EXERCISE BRIEF. For each line below with the word "tree", write out a copy.

—————

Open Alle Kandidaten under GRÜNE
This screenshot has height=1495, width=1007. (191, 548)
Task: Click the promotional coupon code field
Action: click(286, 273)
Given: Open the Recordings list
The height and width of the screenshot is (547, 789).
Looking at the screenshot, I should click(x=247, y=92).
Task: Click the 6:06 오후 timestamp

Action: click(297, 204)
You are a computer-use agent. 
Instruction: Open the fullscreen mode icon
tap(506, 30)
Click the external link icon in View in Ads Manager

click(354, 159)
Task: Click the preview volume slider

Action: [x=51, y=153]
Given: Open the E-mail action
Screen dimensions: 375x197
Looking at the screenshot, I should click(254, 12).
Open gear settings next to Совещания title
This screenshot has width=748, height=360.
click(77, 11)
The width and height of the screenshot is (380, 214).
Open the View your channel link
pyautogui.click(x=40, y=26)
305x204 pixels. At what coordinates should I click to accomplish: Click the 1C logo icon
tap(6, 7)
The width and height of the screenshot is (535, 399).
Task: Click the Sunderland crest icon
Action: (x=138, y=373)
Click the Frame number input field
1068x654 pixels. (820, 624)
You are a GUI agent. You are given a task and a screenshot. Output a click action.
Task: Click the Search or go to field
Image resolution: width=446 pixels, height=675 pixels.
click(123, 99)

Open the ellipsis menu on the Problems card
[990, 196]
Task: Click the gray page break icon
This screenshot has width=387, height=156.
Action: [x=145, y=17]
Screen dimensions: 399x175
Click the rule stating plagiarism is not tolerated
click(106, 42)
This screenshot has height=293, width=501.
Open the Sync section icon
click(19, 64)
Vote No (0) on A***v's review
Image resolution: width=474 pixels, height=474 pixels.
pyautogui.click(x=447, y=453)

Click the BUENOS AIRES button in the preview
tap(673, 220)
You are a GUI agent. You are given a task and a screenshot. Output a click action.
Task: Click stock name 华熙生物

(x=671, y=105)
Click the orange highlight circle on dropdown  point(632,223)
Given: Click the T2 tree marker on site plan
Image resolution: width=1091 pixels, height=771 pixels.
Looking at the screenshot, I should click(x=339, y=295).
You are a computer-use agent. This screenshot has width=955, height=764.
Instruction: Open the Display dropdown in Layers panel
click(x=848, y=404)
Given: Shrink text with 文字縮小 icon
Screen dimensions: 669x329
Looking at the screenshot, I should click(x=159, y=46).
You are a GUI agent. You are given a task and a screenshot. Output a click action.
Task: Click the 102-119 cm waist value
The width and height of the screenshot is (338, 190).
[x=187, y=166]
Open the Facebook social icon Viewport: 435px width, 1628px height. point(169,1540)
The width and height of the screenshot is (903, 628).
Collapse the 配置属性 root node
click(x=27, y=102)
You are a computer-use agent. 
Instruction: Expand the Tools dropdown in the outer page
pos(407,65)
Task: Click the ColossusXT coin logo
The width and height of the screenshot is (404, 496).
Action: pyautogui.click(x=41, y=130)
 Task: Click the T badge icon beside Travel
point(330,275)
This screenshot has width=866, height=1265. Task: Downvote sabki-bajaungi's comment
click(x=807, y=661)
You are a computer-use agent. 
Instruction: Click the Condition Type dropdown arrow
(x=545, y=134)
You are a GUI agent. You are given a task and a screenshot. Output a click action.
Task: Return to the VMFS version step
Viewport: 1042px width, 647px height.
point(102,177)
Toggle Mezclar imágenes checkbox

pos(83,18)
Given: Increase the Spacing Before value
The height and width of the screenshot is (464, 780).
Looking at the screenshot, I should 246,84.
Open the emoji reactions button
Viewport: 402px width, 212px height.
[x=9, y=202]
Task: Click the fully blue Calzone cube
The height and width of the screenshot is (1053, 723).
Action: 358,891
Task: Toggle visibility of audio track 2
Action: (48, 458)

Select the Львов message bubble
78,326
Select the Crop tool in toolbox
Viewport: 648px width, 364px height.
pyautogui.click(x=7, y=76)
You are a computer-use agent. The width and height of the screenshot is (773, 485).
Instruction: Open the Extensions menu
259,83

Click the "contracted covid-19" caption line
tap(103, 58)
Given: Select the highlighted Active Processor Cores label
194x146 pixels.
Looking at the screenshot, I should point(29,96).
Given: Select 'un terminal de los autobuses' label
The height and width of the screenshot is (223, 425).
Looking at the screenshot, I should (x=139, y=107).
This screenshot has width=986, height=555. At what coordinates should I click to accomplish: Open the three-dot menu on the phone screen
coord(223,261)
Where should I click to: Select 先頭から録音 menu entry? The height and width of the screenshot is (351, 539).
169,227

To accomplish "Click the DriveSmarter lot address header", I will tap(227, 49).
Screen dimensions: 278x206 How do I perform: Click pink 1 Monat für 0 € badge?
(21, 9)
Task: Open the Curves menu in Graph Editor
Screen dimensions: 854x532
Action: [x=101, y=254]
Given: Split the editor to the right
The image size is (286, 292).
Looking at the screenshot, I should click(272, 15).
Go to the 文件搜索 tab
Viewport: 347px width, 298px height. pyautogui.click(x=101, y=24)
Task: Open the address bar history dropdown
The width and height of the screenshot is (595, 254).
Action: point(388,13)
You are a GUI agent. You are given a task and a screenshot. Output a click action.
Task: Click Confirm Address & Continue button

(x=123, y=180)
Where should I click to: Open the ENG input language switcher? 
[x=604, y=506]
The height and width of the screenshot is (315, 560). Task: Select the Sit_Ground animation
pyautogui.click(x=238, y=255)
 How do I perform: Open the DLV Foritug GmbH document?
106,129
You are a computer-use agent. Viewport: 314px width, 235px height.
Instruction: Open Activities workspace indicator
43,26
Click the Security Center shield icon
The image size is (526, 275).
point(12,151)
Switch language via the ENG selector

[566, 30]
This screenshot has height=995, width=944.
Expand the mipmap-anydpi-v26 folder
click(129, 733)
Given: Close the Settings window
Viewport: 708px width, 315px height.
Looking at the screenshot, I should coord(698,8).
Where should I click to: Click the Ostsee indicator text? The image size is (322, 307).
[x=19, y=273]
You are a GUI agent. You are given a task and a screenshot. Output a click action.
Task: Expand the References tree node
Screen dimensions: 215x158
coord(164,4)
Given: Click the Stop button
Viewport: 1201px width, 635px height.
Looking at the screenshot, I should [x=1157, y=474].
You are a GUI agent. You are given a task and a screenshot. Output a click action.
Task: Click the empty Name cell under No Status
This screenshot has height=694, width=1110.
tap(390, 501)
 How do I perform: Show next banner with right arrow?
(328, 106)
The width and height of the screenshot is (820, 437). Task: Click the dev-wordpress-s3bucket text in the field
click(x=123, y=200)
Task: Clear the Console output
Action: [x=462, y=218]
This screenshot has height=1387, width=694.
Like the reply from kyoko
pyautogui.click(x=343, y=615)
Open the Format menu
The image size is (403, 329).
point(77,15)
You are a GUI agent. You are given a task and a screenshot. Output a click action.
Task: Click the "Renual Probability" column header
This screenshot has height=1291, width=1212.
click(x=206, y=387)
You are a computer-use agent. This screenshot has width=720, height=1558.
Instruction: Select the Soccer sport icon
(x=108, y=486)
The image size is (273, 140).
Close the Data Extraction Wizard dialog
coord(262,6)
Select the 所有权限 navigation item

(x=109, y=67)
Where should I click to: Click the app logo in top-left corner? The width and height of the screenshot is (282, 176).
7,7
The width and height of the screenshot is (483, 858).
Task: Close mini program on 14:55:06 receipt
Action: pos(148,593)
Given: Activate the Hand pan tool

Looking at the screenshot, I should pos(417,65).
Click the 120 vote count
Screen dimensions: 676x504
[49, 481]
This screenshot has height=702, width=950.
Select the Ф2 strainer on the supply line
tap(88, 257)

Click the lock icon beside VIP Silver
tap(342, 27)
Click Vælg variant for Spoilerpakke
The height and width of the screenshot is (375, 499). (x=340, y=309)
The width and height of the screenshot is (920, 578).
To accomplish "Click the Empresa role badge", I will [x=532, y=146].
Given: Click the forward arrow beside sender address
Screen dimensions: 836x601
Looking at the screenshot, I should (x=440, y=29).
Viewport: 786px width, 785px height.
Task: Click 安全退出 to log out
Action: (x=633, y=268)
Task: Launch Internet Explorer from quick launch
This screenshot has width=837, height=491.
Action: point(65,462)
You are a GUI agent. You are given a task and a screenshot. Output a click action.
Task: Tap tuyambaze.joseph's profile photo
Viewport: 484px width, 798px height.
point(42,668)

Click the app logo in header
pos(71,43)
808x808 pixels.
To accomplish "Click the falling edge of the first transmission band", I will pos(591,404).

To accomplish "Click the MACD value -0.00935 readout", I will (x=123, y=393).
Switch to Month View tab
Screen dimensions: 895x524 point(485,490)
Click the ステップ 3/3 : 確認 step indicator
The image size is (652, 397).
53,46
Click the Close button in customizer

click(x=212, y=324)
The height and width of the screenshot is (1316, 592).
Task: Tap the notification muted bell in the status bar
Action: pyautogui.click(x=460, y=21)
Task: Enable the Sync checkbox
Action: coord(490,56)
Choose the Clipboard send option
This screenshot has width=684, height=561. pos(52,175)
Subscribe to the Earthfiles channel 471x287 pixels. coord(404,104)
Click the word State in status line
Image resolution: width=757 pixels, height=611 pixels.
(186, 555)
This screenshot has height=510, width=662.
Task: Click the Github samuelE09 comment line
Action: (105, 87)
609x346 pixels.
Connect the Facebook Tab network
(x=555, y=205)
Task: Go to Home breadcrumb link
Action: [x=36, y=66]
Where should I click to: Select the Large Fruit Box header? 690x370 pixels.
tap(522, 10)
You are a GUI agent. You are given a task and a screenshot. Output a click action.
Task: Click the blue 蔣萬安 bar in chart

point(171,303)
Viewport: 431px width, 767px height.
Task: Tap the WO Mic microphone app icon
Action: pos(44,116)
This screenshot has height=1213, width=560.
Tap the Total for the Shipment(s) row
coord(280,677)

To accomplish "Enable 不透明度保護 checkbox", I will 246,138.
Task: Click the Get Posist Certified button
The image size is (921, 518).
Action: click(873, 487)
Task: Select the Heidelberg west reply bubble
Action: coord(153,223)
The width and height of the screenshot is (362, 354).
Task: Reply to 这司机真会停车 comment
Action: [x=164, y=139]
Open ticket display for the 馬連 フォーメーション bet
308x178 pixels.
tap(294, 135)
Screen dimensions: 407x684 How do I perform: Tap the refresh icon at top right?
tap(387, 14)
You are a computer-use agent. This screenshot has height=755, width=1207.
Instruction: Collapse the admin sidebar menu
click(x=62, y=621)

—————

REPLY TO THE EXERCISE.
Given: Click the T2 tree marker on site plan
Task: Expand the References tree node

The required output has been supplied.